Task details - The records are to be copied from the line that contains "Given: Switch to ACI 440 & ACI 318 tab" through their last line, word for word, with every picture left out.

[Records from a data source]
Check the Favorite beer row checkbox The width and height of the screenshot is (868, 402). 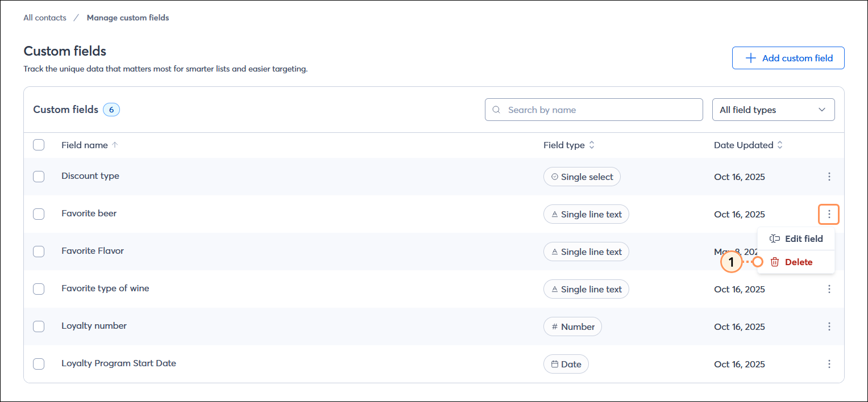point(39,214)
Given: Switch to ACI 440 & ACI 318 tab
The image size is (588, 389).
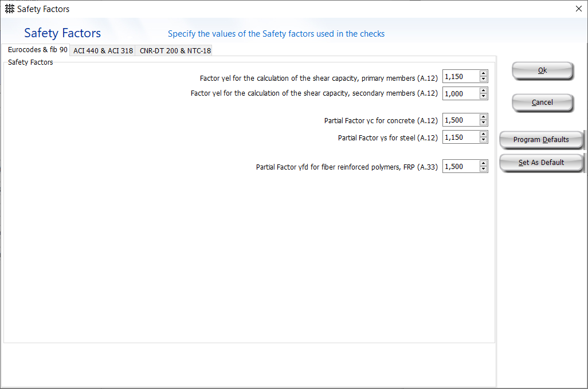Looking at the screenshot, I should coord(103,50).
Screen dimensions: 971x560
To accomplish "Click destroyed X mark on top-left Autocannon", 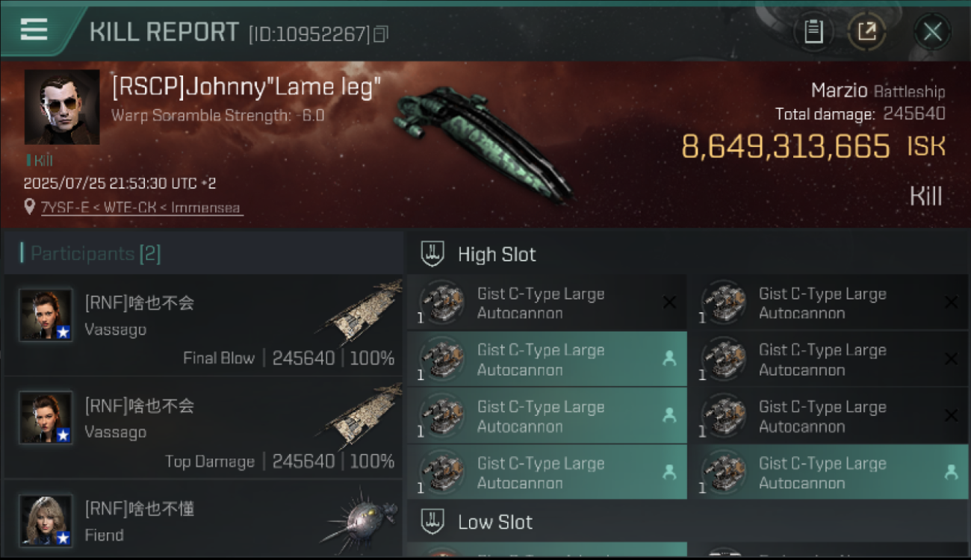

Task result -
Given: Switch to ACI 440 & ACI 318 tab
The image size is (588, 389).
Looking at the screenshot, I should coord(103,50).
Screen dimensions: 971x560
To accomplish "Click destroyed X mark on top-left Autocannon", 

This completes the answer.